→ What you will do: Only the lines below starting at the one containing "The image size is (930, 858)." and ending at the one containing "The width and height of the screenshot is (1024, 365)." belong in the answer, each copied exactly.

Saved data entries:
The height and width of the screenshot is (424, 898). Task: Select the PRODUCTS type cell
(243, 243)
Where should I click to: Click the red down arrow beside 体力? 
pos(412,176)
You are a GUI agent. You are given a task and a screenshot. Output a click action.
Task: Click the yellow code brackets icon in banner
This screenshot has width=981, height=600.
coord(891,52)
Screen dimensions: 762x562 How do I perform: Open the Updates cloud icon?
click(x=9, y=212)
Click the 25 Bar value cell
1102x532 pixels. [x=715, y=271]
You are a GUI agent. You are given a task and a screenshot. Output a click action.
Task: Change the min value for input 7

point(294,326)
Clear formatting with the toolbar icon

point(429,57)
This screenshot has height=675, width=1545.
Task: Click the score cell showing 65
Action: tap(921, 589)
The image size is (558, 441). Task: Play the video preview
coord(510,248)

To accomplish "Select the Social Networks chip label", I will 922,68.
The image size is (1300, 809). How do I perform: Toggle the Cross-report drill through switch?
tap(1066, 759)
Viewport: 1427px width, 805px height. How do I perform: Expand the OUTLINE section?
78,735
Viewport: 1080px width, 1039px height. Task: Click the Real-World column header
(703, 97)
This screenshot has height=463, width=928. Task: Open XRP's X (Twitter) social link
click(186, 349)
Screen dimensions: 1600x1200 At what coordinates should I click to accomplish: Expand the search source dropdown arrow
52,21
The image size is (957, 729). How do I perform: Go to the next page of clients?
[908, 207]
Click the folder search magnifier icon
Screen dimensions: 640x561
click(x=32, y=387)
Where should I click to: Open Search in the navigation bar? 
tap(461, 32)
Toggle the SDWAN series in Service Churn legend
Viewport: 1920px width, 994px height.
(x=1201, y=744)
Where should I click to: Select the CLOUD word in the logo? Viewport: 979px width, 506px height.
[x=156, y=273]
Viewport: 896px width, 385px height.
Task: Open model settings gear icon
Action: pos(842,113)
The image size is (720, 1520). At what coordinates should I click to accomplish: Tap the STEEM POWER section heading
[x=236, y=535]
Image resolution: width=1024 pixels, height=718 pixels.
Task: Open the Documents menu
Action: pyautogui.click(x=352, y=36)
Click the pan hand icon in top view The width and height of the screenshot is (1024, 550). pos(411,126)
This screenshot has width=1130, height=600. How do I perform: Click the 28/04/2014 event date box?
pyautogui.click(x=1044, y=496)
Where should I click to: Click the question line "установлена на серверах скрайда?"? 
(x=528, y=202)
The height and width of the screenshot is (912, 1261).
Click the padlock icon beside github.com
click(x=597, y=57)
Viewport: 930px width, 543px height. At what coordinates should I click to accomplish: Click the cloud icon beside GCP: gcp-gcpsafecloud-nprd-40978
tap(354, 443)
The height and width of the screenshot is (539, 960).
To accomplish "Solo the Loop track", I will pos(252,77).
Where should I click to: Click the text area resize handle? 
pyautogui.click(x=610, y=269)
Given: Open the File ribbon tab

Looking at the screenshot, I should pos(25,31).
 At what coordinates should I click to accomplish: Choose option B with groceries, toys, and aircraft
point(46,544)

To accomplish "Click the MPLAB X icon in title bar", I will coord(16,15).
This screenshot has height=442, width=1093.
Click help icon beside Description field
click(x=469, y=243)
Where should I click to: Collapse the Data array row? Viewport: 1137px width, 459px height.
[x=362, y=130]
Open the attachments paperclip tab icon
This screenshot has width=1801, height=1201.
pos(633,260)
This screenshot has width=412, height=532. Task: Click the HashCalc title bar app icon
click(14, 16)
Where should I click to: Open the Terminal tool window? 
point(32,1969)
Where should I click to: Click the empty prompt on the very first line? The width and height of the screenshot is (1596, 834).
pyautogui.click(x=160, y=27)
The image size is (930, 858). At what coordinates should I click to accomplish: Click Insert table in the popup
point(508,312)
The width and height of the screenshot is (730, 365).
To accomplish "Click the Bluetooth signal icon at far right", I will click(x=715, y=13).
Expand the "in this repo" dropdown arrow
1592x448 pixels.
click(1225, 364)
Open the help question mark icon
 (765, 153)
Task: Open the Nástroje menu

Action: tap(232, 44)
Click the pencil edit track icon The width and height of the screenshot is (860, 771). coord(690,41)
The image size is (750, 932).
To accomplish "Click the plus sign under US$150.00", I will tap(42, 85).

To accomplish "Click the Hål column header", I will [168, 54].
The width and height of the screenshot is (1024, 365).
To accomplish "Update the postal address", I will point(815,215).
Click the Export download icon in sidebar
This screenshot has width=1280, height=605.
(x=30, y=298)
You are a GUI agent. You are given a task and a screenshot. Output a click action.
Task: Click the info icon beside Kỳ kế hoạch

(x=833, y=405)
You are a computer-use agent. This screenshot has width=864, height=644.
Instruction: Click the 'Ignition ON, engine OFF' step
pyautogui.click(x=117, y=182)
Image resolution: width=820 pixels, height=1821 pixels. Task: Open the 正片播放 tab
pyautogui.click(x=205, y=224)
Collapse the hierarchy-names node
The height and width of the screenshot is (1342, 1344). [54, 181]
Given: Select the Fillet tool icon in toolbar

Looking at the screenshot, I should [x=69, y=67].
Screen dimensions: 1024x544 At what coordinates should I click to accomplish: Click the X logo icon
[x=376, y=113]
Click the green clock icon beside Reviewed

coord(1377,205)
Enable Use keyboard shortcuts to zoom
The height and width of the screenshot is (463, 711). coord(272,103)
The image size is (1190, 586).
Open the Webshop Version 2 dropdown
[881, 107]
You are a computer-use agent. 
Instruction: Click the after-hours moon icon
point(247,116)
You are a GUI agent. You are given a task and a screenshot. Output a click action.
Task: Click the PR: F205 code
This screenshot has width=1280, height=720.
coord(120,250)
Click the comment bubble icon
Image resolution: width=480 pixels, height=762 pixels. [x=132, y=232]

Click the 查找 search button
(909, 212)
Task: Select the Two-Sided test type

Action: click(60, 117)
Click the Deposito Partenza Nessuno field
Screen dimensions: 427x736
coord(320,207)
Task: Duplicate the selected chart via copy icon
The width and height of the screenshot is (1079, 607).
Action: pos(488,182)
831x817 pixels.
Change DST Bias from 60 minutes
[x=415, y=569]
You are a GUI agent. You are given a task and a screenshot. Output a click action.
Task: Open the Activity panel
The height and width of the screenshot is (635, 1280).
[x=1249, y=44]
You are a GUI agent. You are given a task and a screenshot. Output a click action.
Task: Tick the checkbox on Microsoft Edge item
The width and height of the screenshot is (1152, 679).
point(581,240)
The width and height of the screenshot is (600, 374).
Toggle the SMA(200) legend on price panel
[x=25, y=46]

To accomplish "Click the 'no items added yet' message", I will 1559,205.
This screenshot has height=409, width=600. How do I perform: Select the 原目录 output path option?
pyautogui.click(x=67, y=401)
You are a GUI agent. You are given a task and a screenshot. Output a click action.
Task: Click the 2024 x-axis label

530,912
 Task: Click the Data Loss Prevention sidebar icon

→ The completed task:
The image size is (930, 858). At what coordinates should I click to accomplish: Click Insert table in the popup
point(508,312)
The width and height of the screenshot is (730, 365).
To accomplish "Click the Bluetooth signal icon at far right", I will click(x=715, y=13).
Expand the "in this repo" dropdown arrow
1592x448 pixels.
click(1225, 364)
Open the help question mark icon
 (765, 153)
Task: Open the Nástroje menu

Action: tap(232, 44)
Click the pencil edit track icon The width and height of the screenshot is (860, 771). coord(690,41)
The image size is (750, 932).
To accomplish "Click the plus sign under US$150.00", I will tap(42, 85).

To accomplish "Click the Hål column header", I will [168, 54].
The width and height of the screenshot is (1024, 365).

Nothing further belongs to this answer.